Riprendiamoci la città

La dura vita del motociclista sulle strade della città

Foto di Carlo Portioli

Carlo Portioli

Esperto moto e cultura custom

Le moto e la musica, mia moglie e gli amici, la birra e le chiacchere ma più di tutto amo cercare di capire. Le mie opinioni sono espresse dall'alto di niente.

Servirebbe una notte ancora calda, una notte di riconciliazione, con i lampioni e le insegne dei bar a prendere il posto del sole; con le strisce pedonali viscide sotto le ruote, come lingue in un cuore di caco. Con i binari da tagliare di sbieco, un movimento secco del manubrio per non finire a terra o farsi portare in rimessa dai tram.
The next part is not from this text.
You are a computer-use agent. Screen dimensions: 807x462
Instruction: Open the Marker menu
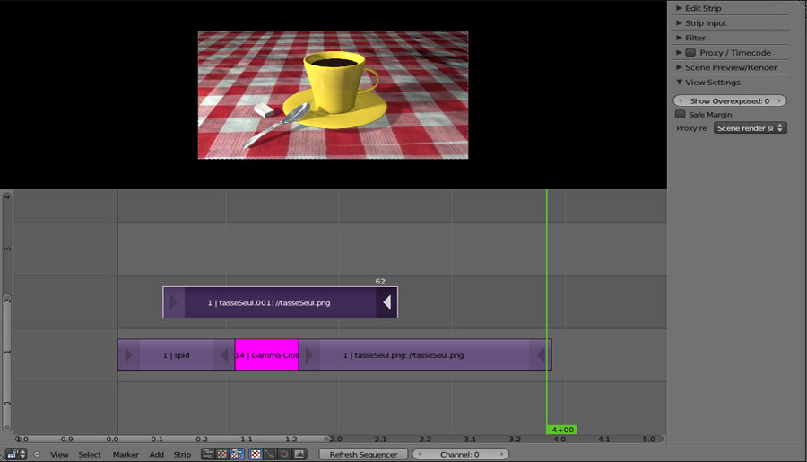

Con le buche, che solo occhi allenati di falco urbano sanno riconoscere da lontano: l’avvallamento che manda a tappo l’ammortizzatore posteriore; la buca piccola e profonda, secca e dolorosa come pedata sul malleolo con scarpone da sci; il rabbercio d’asfalto rettangolare e grosso, infido come una tagliola per orsi; il catrame messo con il badile sul buco piccolo e frastagliato, un mini-trampolino che lancia verso l’alto mescolandoti le otturazioni dei denti.

Servirebbe una notte di fine estate per trasformare la circonvallazione in un lungo circuito cittadino da percorrere con calma, con l’aria in faccia e la tranquillità di non dover arrivare altrove se non al punto di partenza. I semafori lampeggianti a tracciare il percorso e a restituire quel po’ di giallo che era il colore delle strade della mia città, prima dell’avvento dell’illuminazione a LED. La frequenza degli incroci e le poche macchine a fare l’andatura. Prima, seconda, un po’ di coppia senza scannare, poi la terza… a raggiungere l’equilibrio perfetto. Il motore puntato un attimo sotto la coppia, lì dove comincerebbe a scaricare la sua potenza con un minimo di gas.

Godersi l’intenzione del motore e l’equilibrio, non la sua piena espressione. I bicilindrici Evolution 1340cc sono così: in terza a 80km/h trasmettono al corpo una somma di vibrazioni e sensazioni che riescono a lenire il logorìo della vita moderna: praticamente come un Cynar applicato alla meccanica.

L’aria, le luci e le strade di una notte profonda in città, con la propria moto. Una strada di cui riappropriarsi, che conosciamo solo per il male che ci fa mentre la percorriamo tutti i giorni. Incolpevole nella sua inadeguatezza a soddisfare le crescenti esigenze di velocità e le nevrosi dei suoi quotidiani pellegrini.

La strada che non può fare di più, che non può farci arrivare prima, perché la colpa delle nostre frustrazioni nel traffico siamo noi. Anche se l’estate ha iniziato la sua fase di discesa verso i mesi più caotici, chiunque abbia una moto dovrebbe prenderla in una di queste notti di fine estate per andare a fare la pace con le sue strade. Per godersele, per riconoscere una loro bellezza che siamo noi a rovinare ogni giorno con il nostro caos che loro, le strade, placidamente accettano, guardandoci silenziose, senza capirci. Perché domani mattina sanno che sarà uguale a stamattina e così ancora per tanto tempo, fino a quando non cambieremo noi.

Ma scommetto che anche questa notte avremo qualcosa di più importante, urgente, prioritario, divertente o trendy da fare… e sarà un’occasione persa, l’ennesima, per fare scorta di attimi di pace.